[PASSAGE PROVIDED]:
A state-sponsored workshop on earthquakes closed to the public last week featured panels moderated by energy industry executives and a welcome by a University of Oklahoma dean serving on SandRidge Energy’s board, records show.
Those attending and presenting at the workshop included executives employed by companies named in earthquake-related lawsuits and operating injection wells identified by scientists as potential causes. Four of nine panel discussions were led by executives from energy-industry companies, according to the program.
The workshop came days after the largest earthquake in state history, a 5.8 quake that struck Pawnee Sept. 3 and was felt by people in several surrounding states. It was also held days before state and federal regulators rolled back the number of wastewater injection wells ordered closed in response to the earthquake.
Out of 54 injection wells ordered shut down by state and federal officials last week, about half are being allowed to resume operating at a reduced rate, an analysis by The Frontier has found. The Oklahoma Corporation Commission announced the new measures Monday in what was billed as an expansion of its earthquake response.
(Here’s a map of the state’s new restrictions, announced Monday. And here’s a map of the previous restrictions, minus the EPA’s actions.)

[INFORMATION SUPPLIED]:
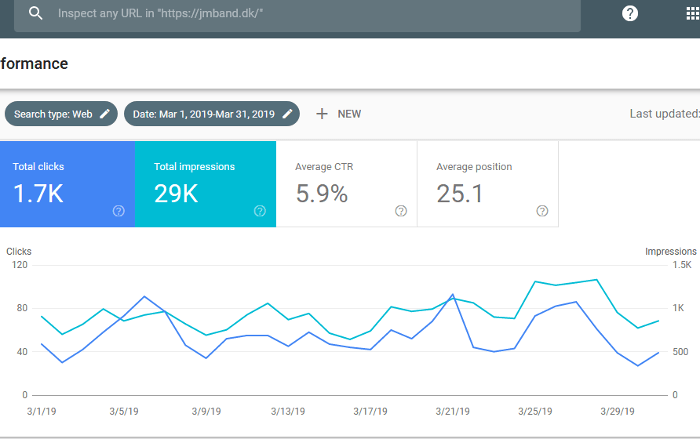Image resolution: width=700 pixels, height=439 pixels.
Task: Click help icon in Average CTR card
Action: tap(401, 211)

[THE EXERCISE]: Write out, word for word, the section of the article above on the Oklahoma earthquake workshop that starts with the words containing "Out of 54 injection" and ends with "the EPA’s actions.)".

[REPLY TO THE EXERCISE]:
Out of 54 injection wells ordered shut down by state and federal officials last week, about half are being allowed to resume operating at a reduced rate, an analysis by The Frontier has found. The Oklahoma Corporation Commission announced the new measures Monday in what was billed as an expansion of its earthquake response.
(Here’s a map of the state’s new restrictions, announced Monday. And here’s a map of the previous restrictions, minus the EPA’s actions.)